Il Movimento per il Socialismo (MPS) ha interposto ricorso al Tribunale federale dopo che il Consiglio di Stato ticinese ha modificato il testo a sostegno dell’iniziativa "Basta con il dumping salariale" (sottoposta al voto popolare il prossimo 25 settembre) contenuto nell’opuscolo esplicativo che accompagna il materiale di voto.
Secondo il Governo, alcune affermazioni sarebbero state "lesive dell’onore e diffamatorie", si legge nel comunicato dell’MPS che nel frattempo ha chiesto al Ministero pubblico di aprire un procedimento penale per verificare se il testo fosse realmente offensivo.
Il procuratore pubblico John Noseda il 27 luglio ha quindi risposto che le critiche mosse dall’MPS sono di natura politica e "non colpiscono l’onorabilità personale dei destinatari". Non vi sono perciò gli estremi per l’apertura di un’istruttoria, ha aggiunto Noseda.

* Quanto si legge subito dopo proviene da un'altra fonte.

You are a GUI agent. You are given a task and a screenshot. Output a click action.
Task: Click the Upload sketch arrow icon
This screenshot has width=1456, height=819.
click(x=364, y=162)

Sulla scorta del parere del magistrato, il movimento coordinato da Matteo Pronzini ha quindi deciso di rivolgersi alla massima istanza giudiziaria elvetica, alla quale chiede che il testo venga riportato così come proposto dal comitato d'iniziativa e che l'opuscolo non venga stampato prima di una decisione definitiva.